Three of the four were suspended, a Twitter employee informed the FBI. The same employee asked a coworker to review the fourth account, almost all of whose posts were jokes, for “possible civic misinformation.”

The emails also reveal that Twitter participated in monthly meetings with the Department of Justice (DOJ) and the Office of the Director of National Intelligence, as well as with the FBI and the Department of Homeland Security (DHS).

A letter from Twitter attorney Stacia Cardille dated from September this year to former Twitter Deputy General Counsel Jim Baker, who had previously worked as general counsel for the FBI, states that the meetings were soon to become weekly and that the FBI was “adamant” it would share classified information with the platform.

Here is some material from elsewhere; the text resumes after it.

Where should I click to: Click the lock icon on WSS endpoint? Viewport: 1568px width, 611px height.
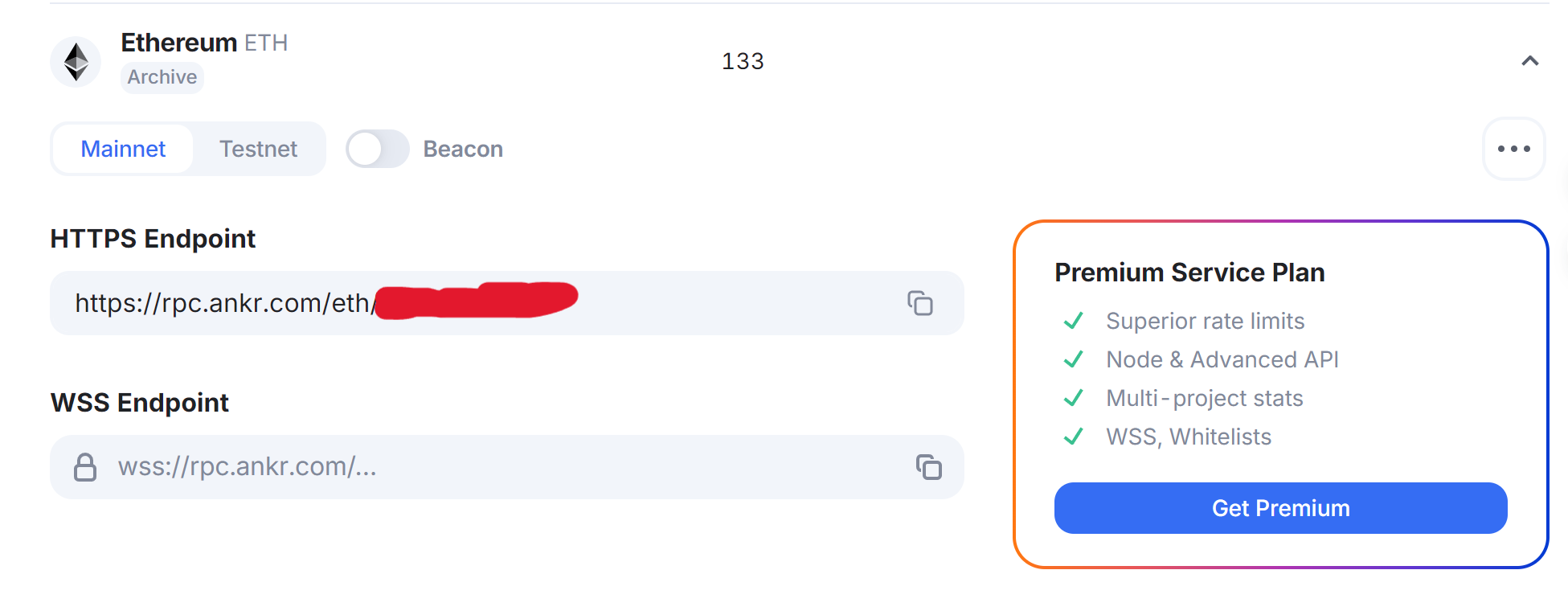[x=85, y=467]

The emails also note that the FBI sent Cardille a “packet” in March 2021 highlighting the dangers of Russian and Iranian misinformation, and a “heightened Domestic Violence Extremist Threat.” According to Taibbi, the “packet” consisted of a set of “DHS bulletins stressing the need for greater collaboration between law enforcement and ‘private sector partners.’”

Commenting on the FBI’s contact with Twitter, Taibbi wrote, “Twitter’s contact with the FBI was constant and pervasive, as if it were a subsidiary.”

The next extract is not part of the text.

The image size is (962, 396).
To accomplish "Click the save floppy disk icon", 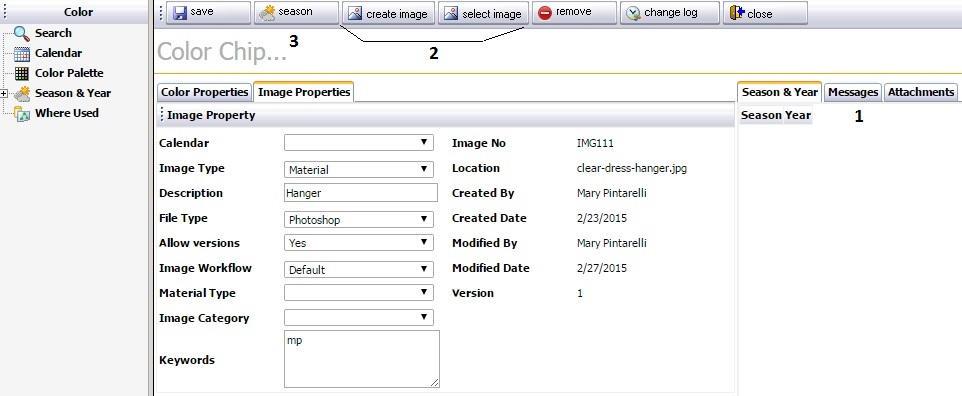I will point(180,13).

Taibbi noted that the FBI has had increased focus in social media since the 2016 election, with the agency’s social media task force increased to 80 agents, and that the DHS collaborated with security contractors and think tanks to put “pressure on Twitter to moderate content.” However, Taibbi stated that he could not determine if the FBI of its own initiative monitored tweets, or if the agency had “farmed out” the work.

Taibbi also noted that the FBI was not the only entity flagging tweets. According to Taibbi, state governments and organizations partnered with the DHS flagged tweets.

“The takeaway: what most people think of as the ‘deep state’ is really a tangled collaboration of state agencies, private contractors, and (sometimes state funded) NGOs,” Taibbi observed. “The lines become so blurred as to be meaningless.”

The FBI, in response to a request for comment from The Epoch Times, stated, “The FBI regularly engages with private sector entities to provide information specific to identified foreign malign influence actors’ subversive, undeclared, covert, or criminal activities. Private sector entities independently make decisions about what, if any, action they take on their platforms and for their customers after the FBI has notified them.”

The outlet noted that it received the same statement in response to a request for comment when covering the agency’s warning of a “disinformation operation” before the New York Post’s story on Hunter Biden’s laptop.

Since the start of December, new Twitter owner Elon Musk has been giving what he calls the “Twitter Files,” a trove of documentation on the previous management’s choices to remove or limit disfavored content and accounts, to various journalists for dissemination.

Revelations so far shed light on the platform’s efforts to suppress the 2020 story about presidential son Hunter Biden’s laptop, the shadow-banning of conservative personalities, the removal of former President Donald Trump, and the quashing of dissenting voices on COVID-19 policy, among other issues.